# Potentially interested in this horse to maybe look into...



## lovemyponies (Jul 26, 2008)

he is very nice, it is impressive the transformation from a steeplechaser. what are your plans with him? how much are they asking?


----------



## kerplop (Sep 22, 2008)

If I call the owner I'll say that I'm looking for something to take me up the levels in eventing, dressage, jumpers, and possibly hunters. Not sure about the last one just because I can't really get a good look at his jumping form from the camera angle. He's listed for 15k, but it doesn't say firm or negociable, but if I end up being really interested in him I'll probably try to negociate a "lease to buy" kind of deal, or at least try to lease him haha.


----------



## Spyder (Jul 27, 2008)

As a prospective eventer he has potential. As a full dressage horse ...not so much. Not every horse that is in a frame will be a dressage horse (other than basic levels).

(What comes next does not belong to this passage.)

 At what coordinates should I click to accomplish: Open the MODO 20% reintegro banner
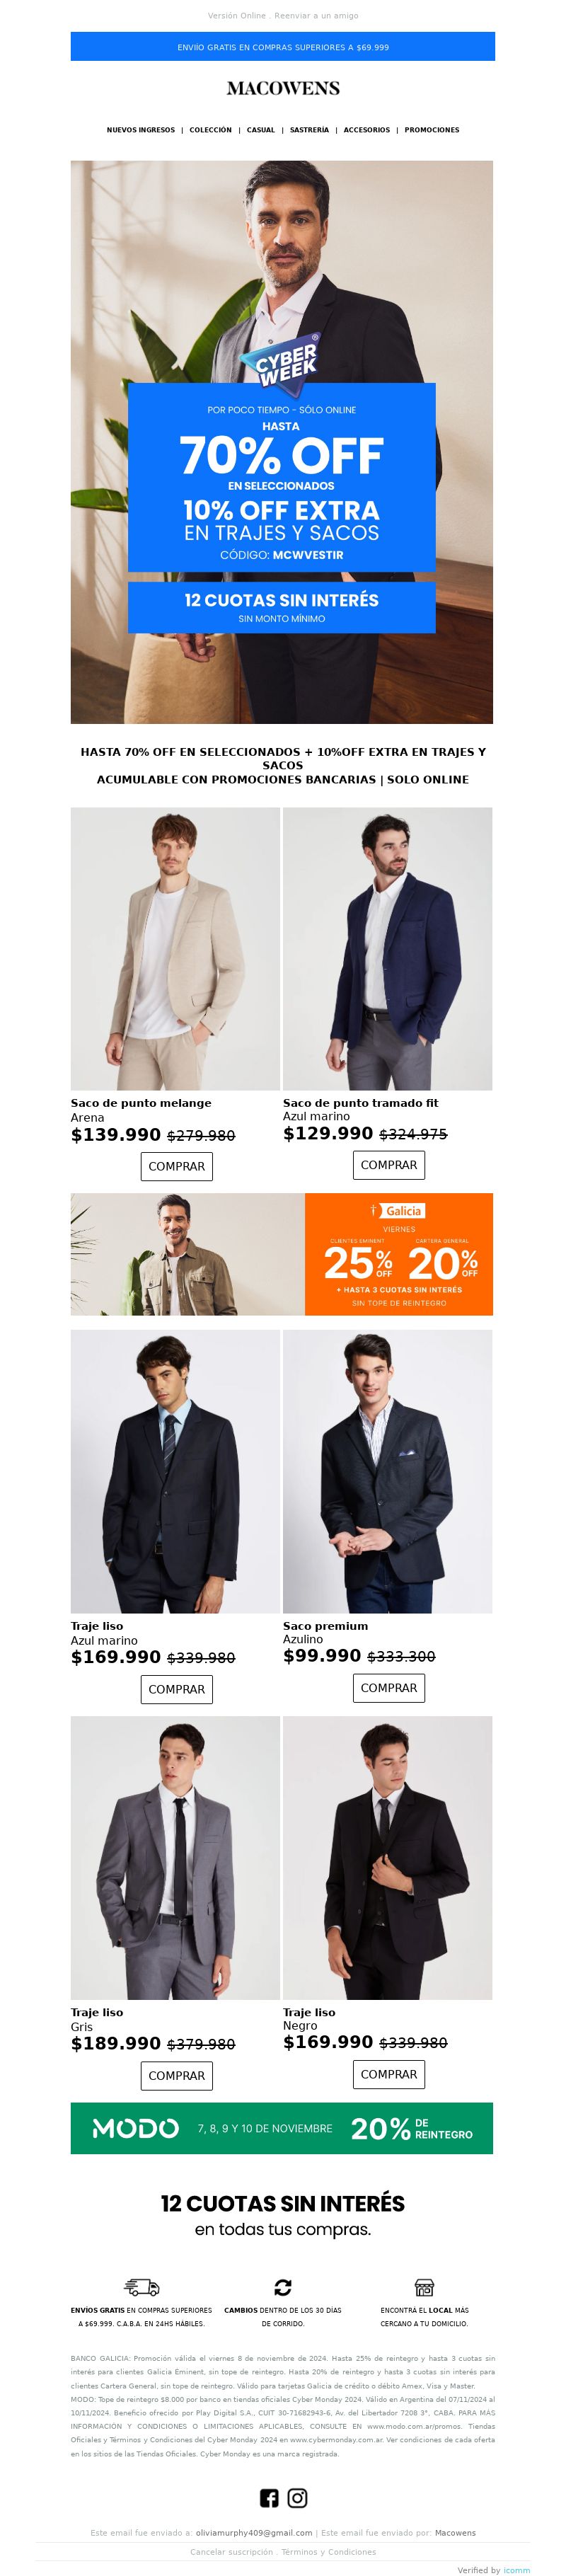tap(282, 2128)
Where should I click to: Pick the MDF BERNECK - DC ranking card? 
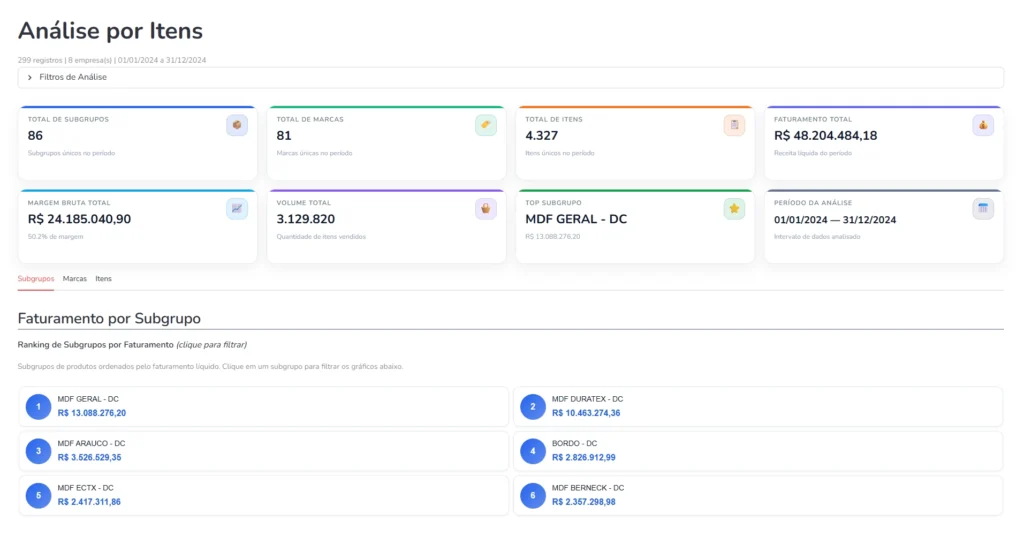pyautogui.click(x=757, y=495)

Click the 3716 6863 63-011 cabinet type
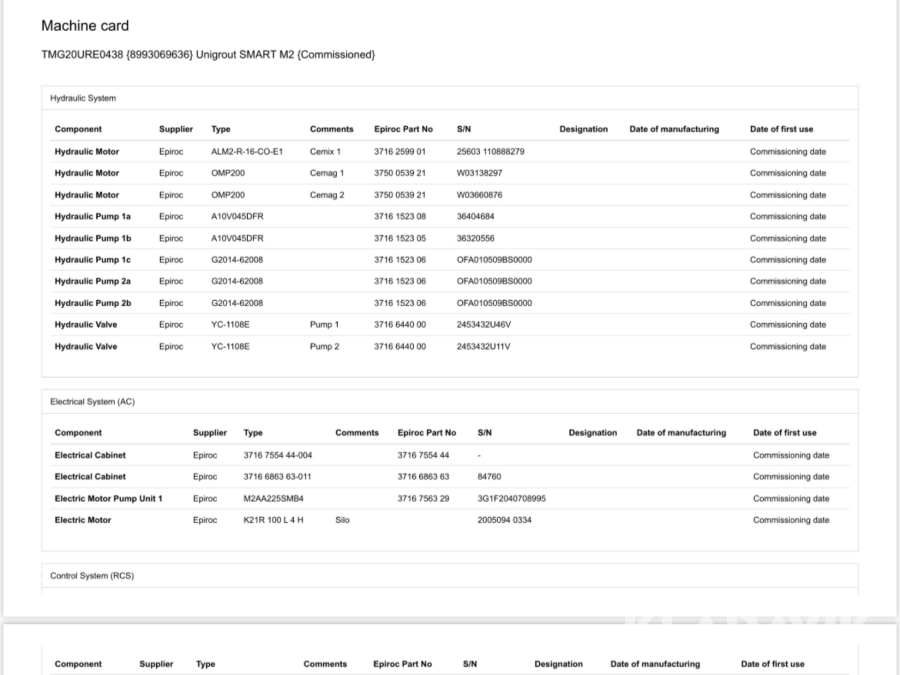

Movement wise he is short gaited and most noticible when the rider went to the walk and then gave him a long rein. He should have stretched out and lengthened his stride but he didn't. He is calm and obedient and is certainly a decent horse but he is not using himself nearly as much as he should be.

A lot of how good a buy he is will depend on the price.

PS. I just notice the price and no way is he worth that much...not even half that much.


----------



## lovemyponies (Jul 26, 2008)

I like the way he is moving and seems very responsive, his jumping form is hard to tell from the video, but he seems very willing. if you live close might be worth a look to go see, but the price seems a little high for the market, would ask if he has been shown at all and how he did, but I do like him


----------



## kerplop (Sep 22, 2008)

Yeah, his frame looked a little funky to me, that's why I asked what you guys thought. The first time I watched the video I assumed he was wearing draw reins, but I think it's actually just a running martingale that's keeping his head down. It doesn't really look like the rider is asking him to use his back. (I might email the owner and ask for a recent conformation shot to see if he has a decent topline)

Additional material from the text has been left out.